FRANCIS DEAN/DEAN PICTURES/Newscom
As president of the Service Employees International Union (SEIU) from 1996-2010, Andy Stern was called "the nation's most politically influential union president." Now Stern believes that labor unions are increasingly irrelevant. "Labor unions now play a particularly boutique role in the economy," he told The Atlantic in an interview about his new book, Raising the Floor, which advocates for a universal basic income (UBI).
A UBI-type system, in which traditional welfare programs would be abolished and each citizen would get a certain yearly handout (regardless of personal income or worth), has been supported by libertarians, liberals, and conservatives alike over the past few decades. As automation, globalization, and the information economy make many jobs obsolete, advocating for a UBI—also known as a "basic income guarantee" (BIG)—has been coming back in intellectual vogue.
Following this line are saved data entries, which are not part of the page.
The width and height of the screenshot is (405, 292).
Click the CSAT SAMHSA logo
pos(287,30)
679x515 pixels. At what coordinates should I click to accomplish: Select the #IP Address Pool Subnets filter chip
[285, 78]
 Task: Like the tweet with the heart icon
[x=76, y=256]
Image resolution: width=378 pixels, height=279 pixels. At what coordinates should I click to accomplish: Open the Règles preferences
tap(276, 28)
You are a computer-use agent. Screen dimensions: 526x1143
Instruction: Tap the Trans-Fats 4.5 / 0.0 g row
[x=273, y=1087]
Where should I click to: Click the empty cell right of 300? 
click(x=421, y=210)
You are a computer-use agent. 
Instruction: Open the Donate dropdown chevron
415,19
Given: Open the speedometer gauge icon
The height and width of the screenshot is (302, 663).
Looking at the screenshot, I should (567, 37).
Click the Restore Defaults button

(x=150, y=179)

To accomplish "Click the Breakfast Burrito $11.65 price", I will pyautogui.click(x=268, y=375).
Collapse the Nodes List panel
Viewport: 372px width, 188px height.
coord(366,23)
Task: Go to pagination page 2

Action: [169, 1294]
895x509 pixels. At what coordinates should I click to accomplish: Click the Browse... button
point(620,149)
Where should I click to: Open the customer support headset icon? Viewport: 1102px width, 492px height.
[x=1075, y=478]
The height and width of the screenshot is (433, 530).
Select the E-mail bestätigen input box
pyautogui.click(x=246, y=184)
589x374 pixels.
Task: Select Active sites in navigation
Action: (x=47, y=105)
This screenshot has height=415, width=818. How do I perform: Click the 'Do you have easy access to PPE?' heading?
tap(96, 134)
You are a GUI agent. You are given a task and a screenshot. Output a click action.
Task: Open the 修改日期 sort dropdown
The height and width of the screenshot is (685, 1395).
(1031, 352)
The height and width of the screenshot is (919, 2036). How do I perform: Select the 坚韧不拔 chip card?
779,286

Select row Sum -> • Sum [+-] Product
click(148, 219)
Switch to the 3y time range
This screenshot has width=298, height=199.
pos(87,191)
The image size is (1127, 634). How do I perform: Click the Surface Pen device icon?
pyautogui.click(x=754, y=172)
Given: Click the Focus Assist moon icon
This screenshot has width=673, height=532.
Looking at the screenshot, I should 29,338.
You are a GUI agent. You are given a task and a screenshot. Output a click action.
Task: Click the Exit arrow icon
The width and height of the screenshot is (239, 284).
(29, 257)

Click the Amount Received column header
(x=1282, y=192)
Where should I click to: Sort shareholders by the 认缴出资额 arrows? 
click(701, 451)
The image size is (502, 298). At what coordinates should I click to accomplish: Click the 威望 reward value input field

"I believe that this is not our father's or our grandfather's economy, that the 21st century will not be employer-managed," Stern said. "It's going to be self-managed, because the growth in alternative work relationships—contingent, freelance, gig, whatever you want to call it—is clearly going to increase. Although the economy can grow in terms of GDP and productivity, it no longer means there will be wage growth or job growth, as opposed to the 20th century."
Stern left traditional labor organizing because he "could not figure out anymore how a shrinking labor movement, a changing economy, a changing structure of work" could lead to economic security for Americans. "If you can't figure out where you're leading an organization, it's pretty hard to get up everyday and go to work. So I resigned," he told The Atlantic. And it wasn't just SEIU resistant to change, of course. "I would say that unions are not generally oriented towards thinking too far into the future," Stern said.
We spend most of our time chasing the future and trying to understand it rather than finding ideas that put us where the future was heading and have it come towards us. We are spending, appropriately, a large amount of energy on $15 an hour wages, getting governments to promote paid family and sick leave. In the absence of unions being able to make changes in workers' lives, people are turning to the government as a solution to do that on a broad scale. But unions have rarely thought 10 or 20 years ahead, and universal basic income requires that kind of thinking. What I'm hopeful, somewhat from this book, is that unions can look up from the defensive crouch they're in, look into the future, and understand that so many of the things they're doing now that are enormously important could be very insufficient. And that they'll begin to think of universal basic income as they think of minimum wage, as an idea that becomes essential if we're going to end inequality, provide stability, and keep the American dream alive.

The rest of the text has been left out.